Trinta paragens separam a estação da Trindade, no Porto, da Póvoa de Varzim. Em breve, serão trinta e uma. Trinta e uma paragens num percurso de pouco mais de 20 quilómetros, numa linha de metro cuja principal função é responder, de forma eficaz, aos fluxos pendulares entre a casa e o trabalho. A Linha Vermelha do metro do Porto cumpre o seu papel, mas não o cumpre bem.
Às trinta estações existentes, a Empresa Metro do Porto acrescenta mais uma. O centro The Style Outlet, em Vila do Conde, que previa uma estação desde a sua abertura, vê a sua aspiração concretizada, contribuindo para isso com metade do investimento (de 1,2 milhões de euros). Nesta sociedade de consumo, talvez seja uma estação importante para a Linha Vermelha. É preciso, no entanto, encontrar uma solução para que o tempo de viagem entre as cidades do Porto e da Póvoa de Varzim não volte aos tempos do comboio a vapor. Uma década depois da inauguração, a Metro do Porto saberá, seguramente, encontrar uma saída limpa.

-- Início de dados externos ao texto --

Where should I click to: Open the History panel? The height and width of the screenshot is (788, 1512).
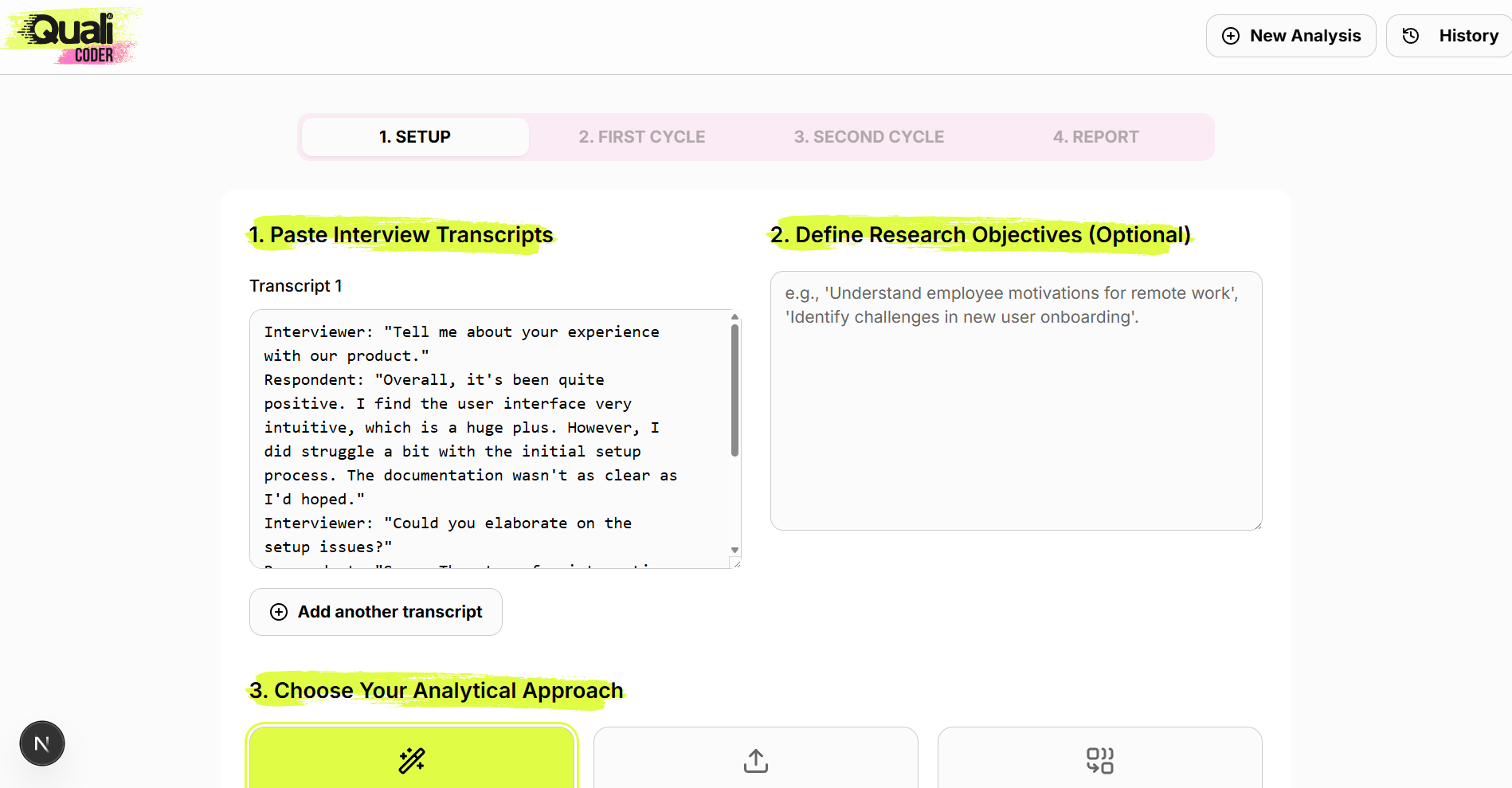click(x=1450, y=36)
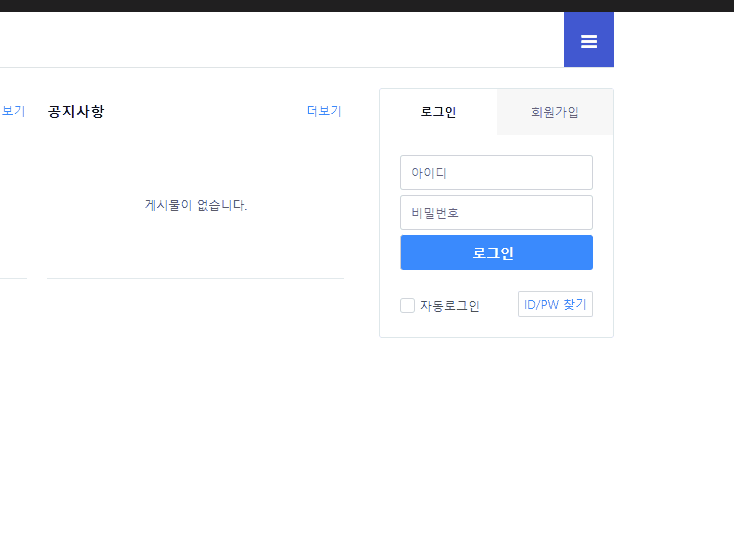
Task: Open 더보기 link beside 공지사항
Action: (324, 111)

Hoje, os utentes da antiga Linha (de comboio) da Póvoa, demoram 53 minutos a fazer o percurso. Durante décadas, nas velhas automotoras, com lugares confortáveis e espaço entre cadeiras - os joelhos do viajante não tocavam sistematicamente nos do vizinho da frente - demoravam 57 minutos. O que ganharam? Muito pouco, perante a grandeza de um investimento de 400 milhões de euros. Há, é certo, uma maior frequência: em vez de um comboio por hora, têm quatro. Mas muito aquém da real meta de um transporte suburbano: rapidez. Algo que dificilmente chegarão a alcançar. Regressa-se ao princípio, ao dia em que alguém decidiu: a linha da Póvoa - modernizada, como linha dupla e eletrificada - será um prolongamento do metro do Porto.
E os utentes continuarão a penar, nas horas de ponta, como sardinha em lata, uma viagem de pé, a acelerar (nunca muito) e a abrandar logo a seguir, porque alguém concebeu um transporte urbano com estações separadas por menos de um quilómetro.
Dentro em breve, uma nova paragem. Mas aqui há justificação. O Style Outlet é visitado por 4,3 milhões de pessoas todos os anos e nessa estrutura trabalham mais de mil. Uma passadeira rolante, a partir da estação de Modivas Centro, resolveria certamente o problema. Mas não era a mesma coisa.